Pressemitteilung Aktuell 26. Juli 2024

Ukraine/Russland: Einsatz von russischen Antipersonenminen als Kriegsverbrechen untersuchen

Das Foto zeigt ein Warnschild mit Totenkopfschädel vor einer Wiese. Im Hintergrund stehen vereinzelte beschädigte Gebäude.

Warnhinweis vor Antipersonenminen, die von russischen Streikräften in und um zivile Gebäude ausgelegt wurden in Bezimmine in der ukrainischen Oblast Cherson (Mai 2024).

Von russischen Streitkräften platzierte Antipersonenminen haben in den besetzten Gebieten der Ukraine Zivilpersonen getötet, wie Amnesty International dokumentiert. Die Menschenrechtsorganisation fordert, diese Vorfälle als Kriegsverbrechen zu untersuchen.

Der Einsatz und Verbleib von Antipersonenminen, mit denen die von russischen Streitkräften aktuell und ehemals besetzten Gebiete in der Ukraine übersät sind, muss unverzüglich unabhängig und unparteiisch untersucht werden, so Amnesty International.

Dem Landminen-Monitor 2023 zufolge sind in der Ukraine 2022 insgesamt 608 Menschen aufgrund von Landminen gestorben, mehr als in jedem anderen Land der Welt mit Ausnahme von Syrien. Die meisten Todesopfer sind dabei auf Antipersonenminen zurückzuführen. Es handelt sich dabei um unterschiedslos wirkende Waffen, die als solche im humanitären Völkerrecht verboten sind.

Menschen sollen verstümmelt und getötet werden

Das Foto zeigt einen zerfetzten Schuh, von dem nur noch die hintere Hälte übrig geblieben ist.

Diesen Schuh trug ein ukrainischer Zivilist, als er in seinem Garten im ukrainischen Dorf Nova Hnylytsya auf eine russische PFM-1-Antipersonenmine trat (Aufnahme vom Mai 2024).

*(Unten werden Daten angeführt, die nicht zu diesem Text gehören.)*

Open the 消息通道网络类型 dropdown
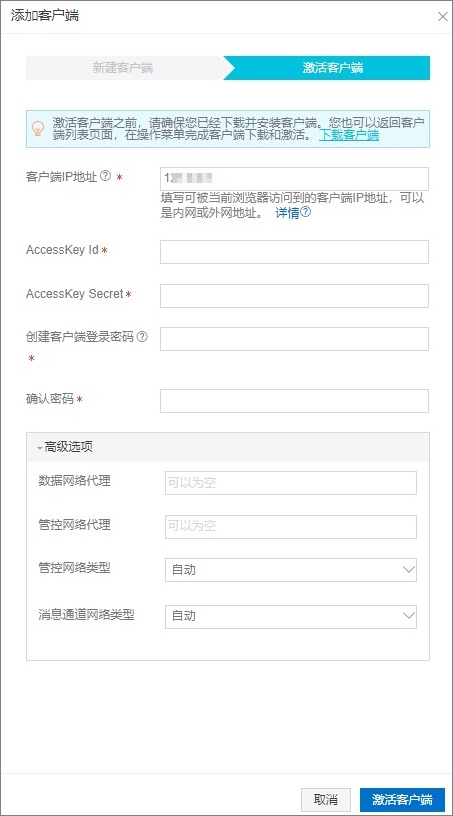The width and height of the screenshot is (453, 816). point(291,616)
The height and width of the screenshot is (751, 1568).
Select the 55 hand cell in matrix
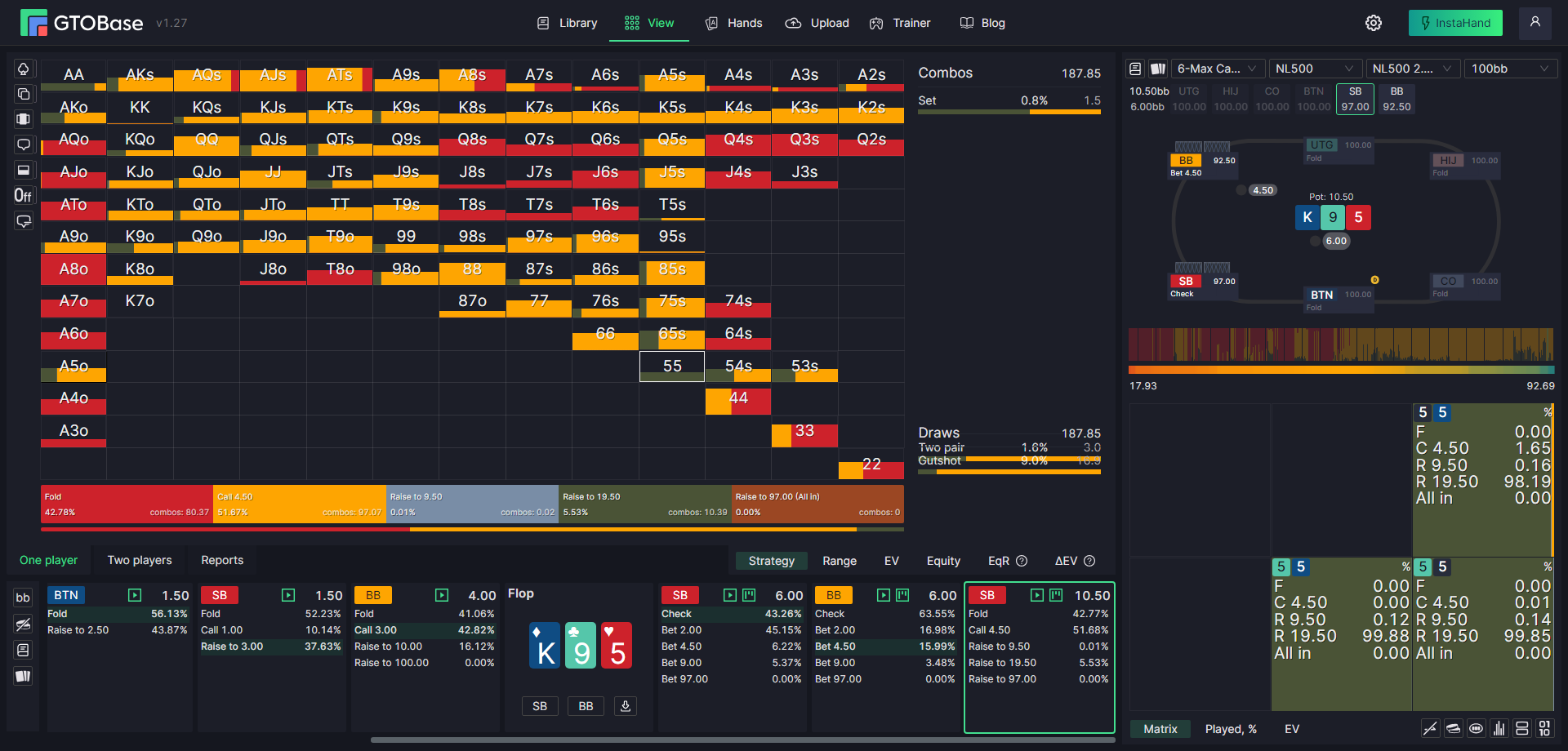tap(672, 367)
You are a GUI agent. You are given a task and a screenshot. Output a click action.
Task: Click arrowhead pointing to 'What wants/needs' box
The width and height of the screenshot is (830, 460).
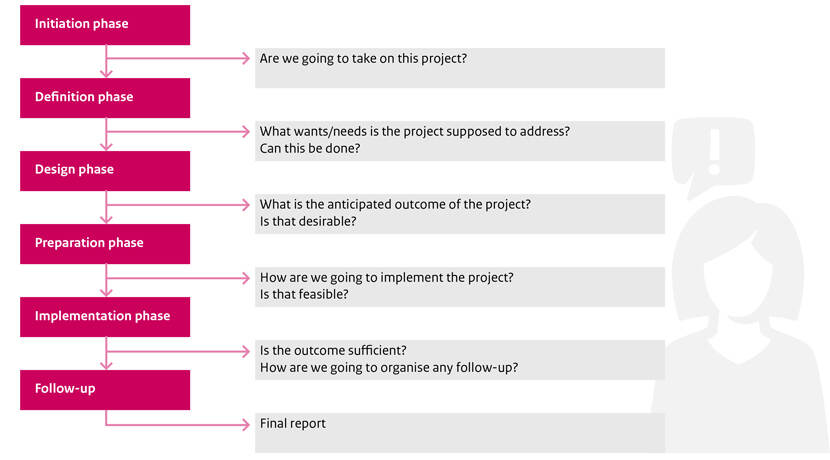[x=246, y=131]
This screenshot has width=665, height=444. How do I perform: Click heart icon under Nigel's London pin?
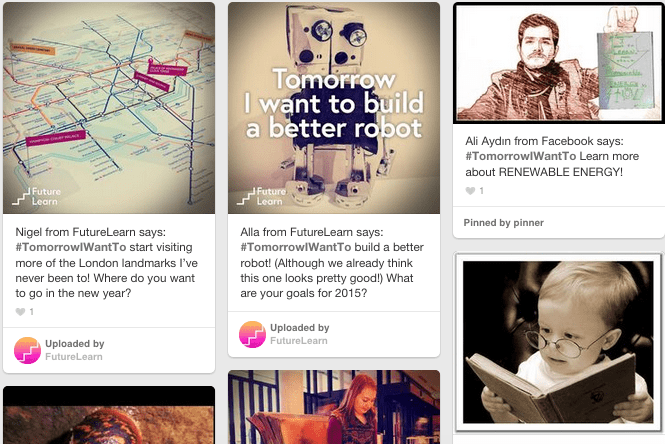(20, 312)
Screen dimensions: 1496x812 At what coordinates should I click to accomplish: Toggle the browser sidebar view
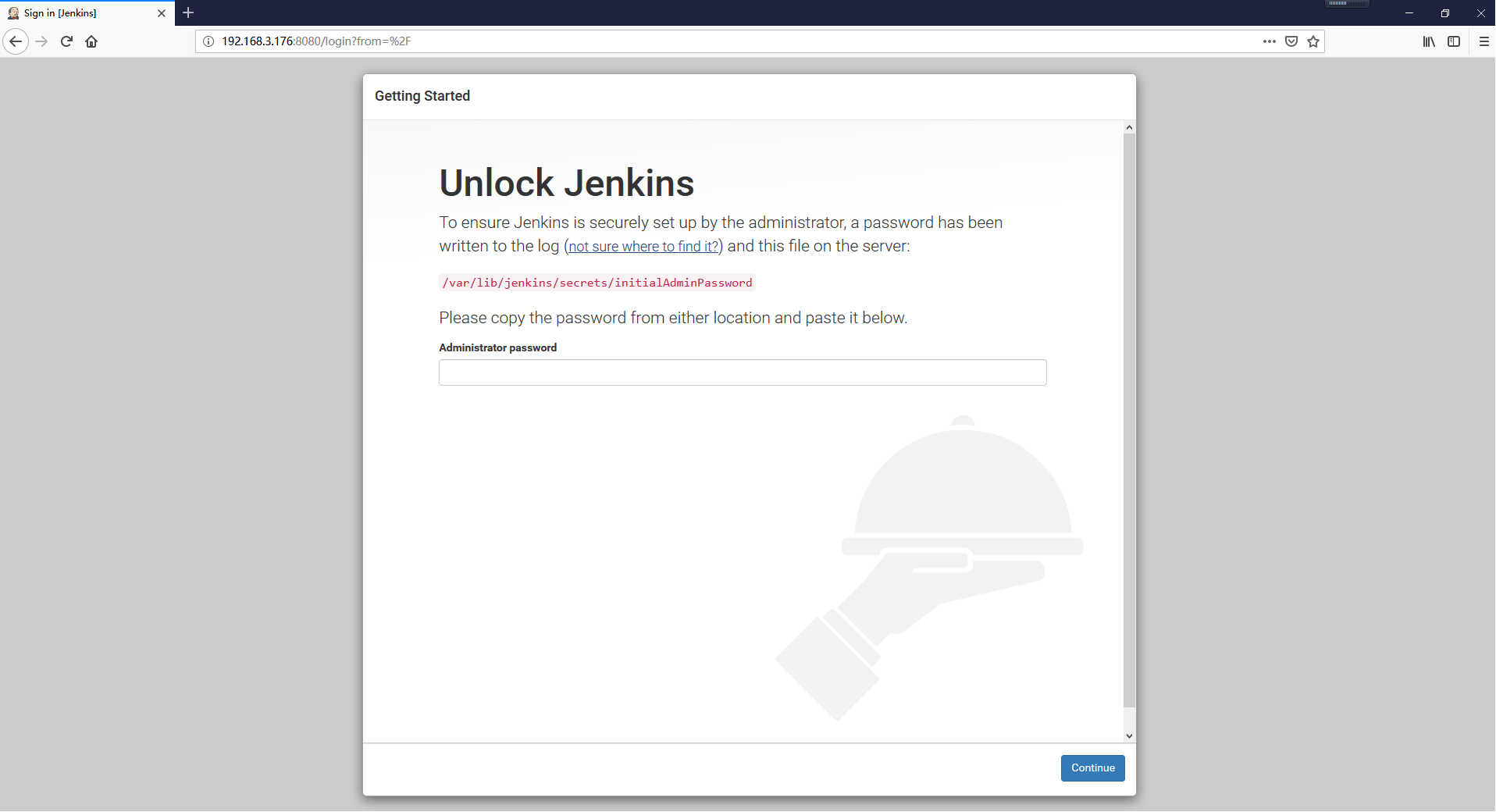pyautogui.click(x=1454, y=41)
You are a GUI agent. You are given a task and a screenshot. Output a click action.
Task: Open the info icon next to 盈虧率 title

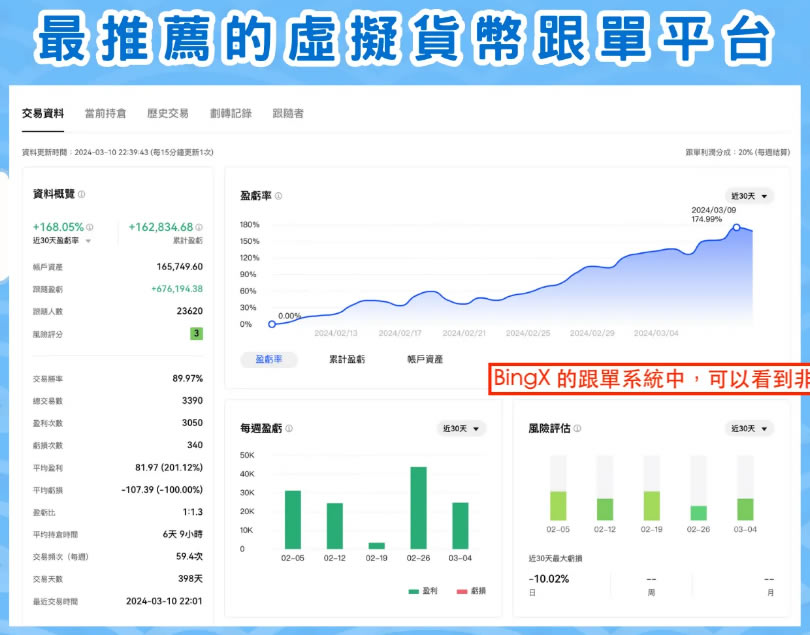tap(278, 194)
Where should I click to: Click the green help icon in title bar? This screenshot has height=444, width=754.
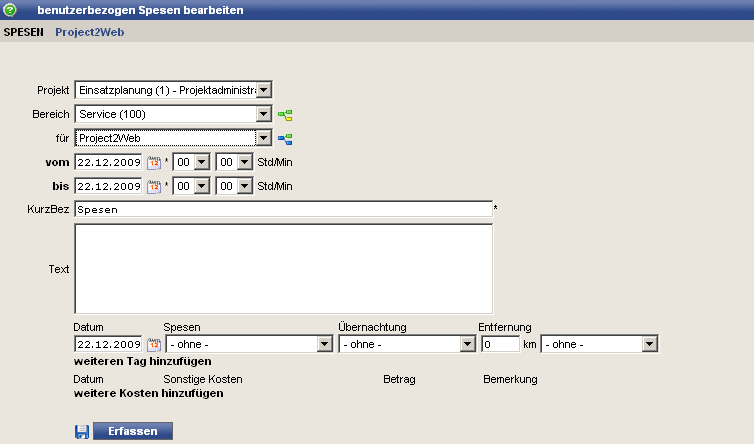11,10

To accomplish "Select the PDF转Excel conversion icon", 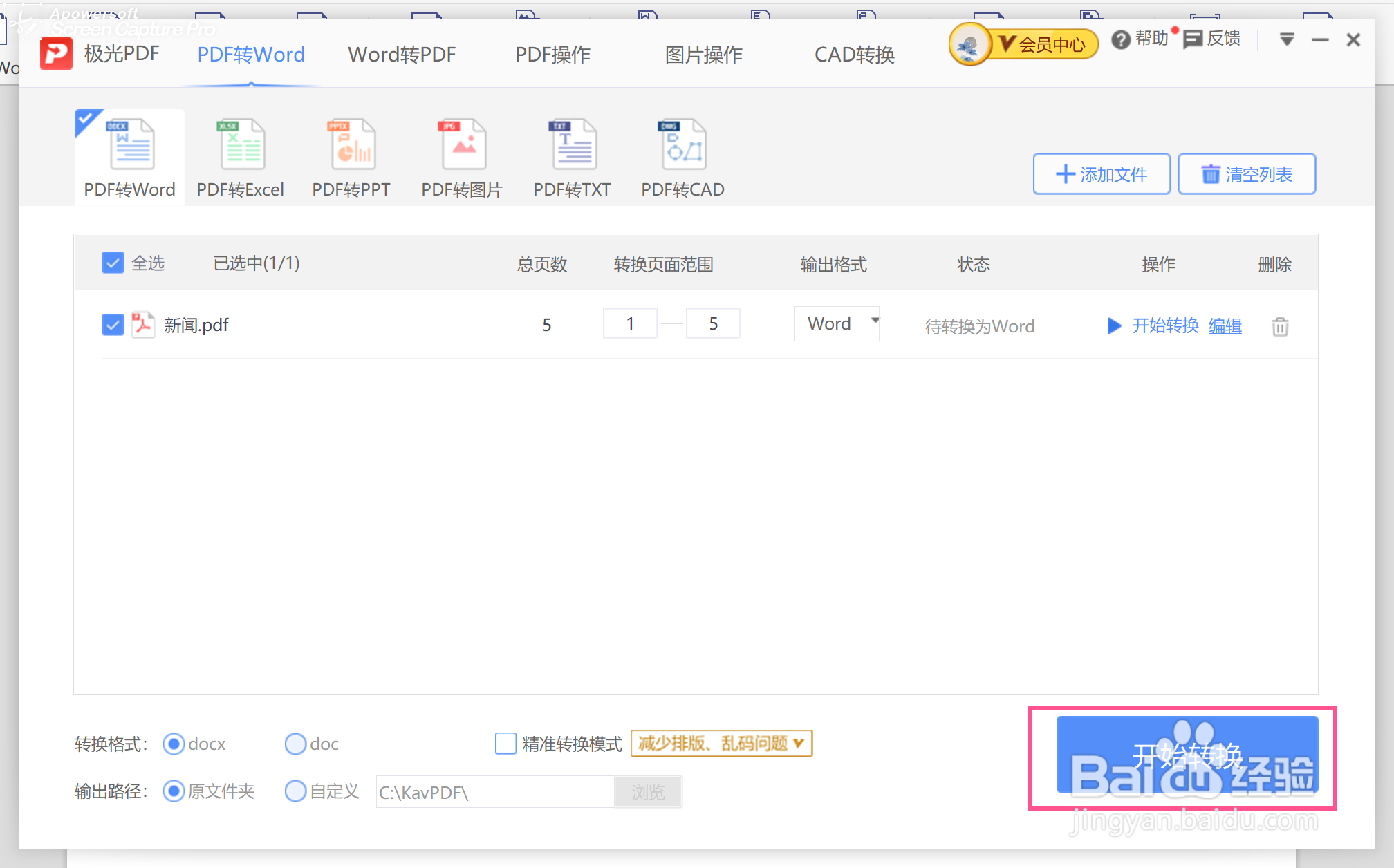I will [x=241, y=147].
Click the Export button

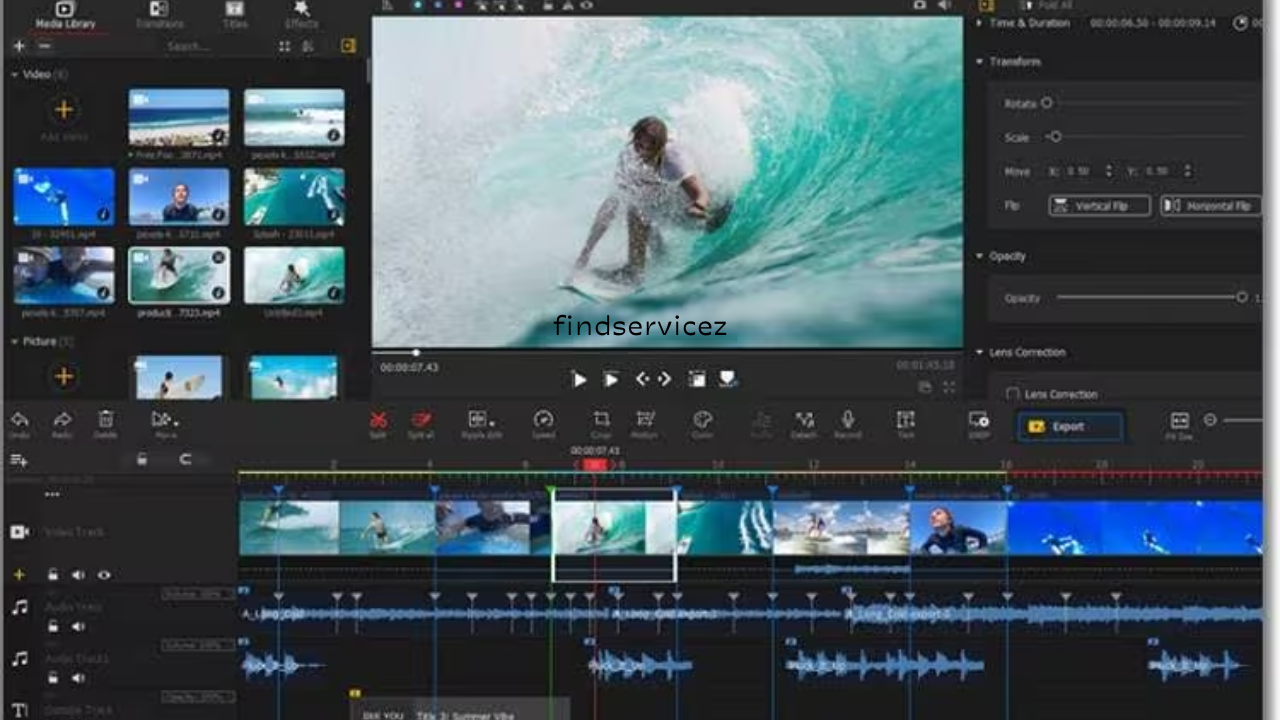(x=1070, y=426)
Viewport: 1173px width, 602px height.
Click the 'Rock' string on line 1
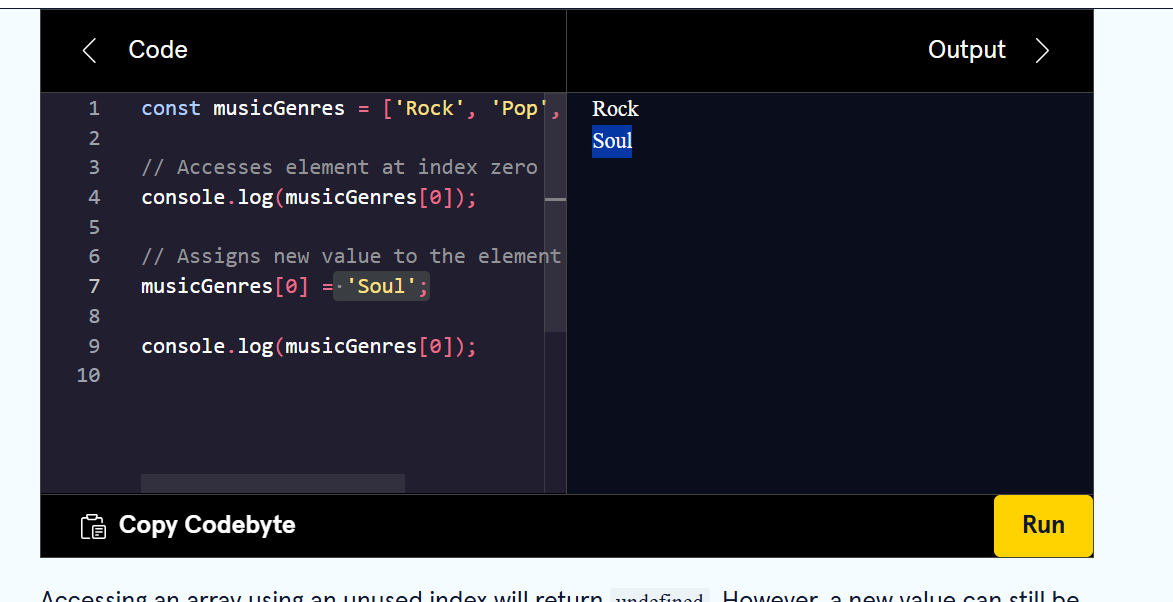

Christian Mihr, stellvertretender Generalsekretär von Amnesty International in Deutschland, sagt: "Antipersonenminen stellen eine andauernde tödliche Bedrohung für die Zivilbevölkerung dar. In jeder ehemals von Russland besetzten Region der Ukraine haben wir Beweise dafür gefunden, dass Zivilpersonen durch Antipersonenminen der russischen Streitkräfte getötet und verletzt wurden. Einige wurden absichtlich in Wohnhäusern platziert, um Menschen zu verstümmeln und zu töten. Bei allen Vorfällen muss untersucht werden, ob ein Kriegsverbrechen vorliegt. In der Ukraine leisten Minenräumer*innen jeden Tag mühsame und gefährliche Arbeit, um die Gefahr durch Landminen zu beseitigen. Das größte Hindernis dabei ist die anhaltende Aggression Russlands."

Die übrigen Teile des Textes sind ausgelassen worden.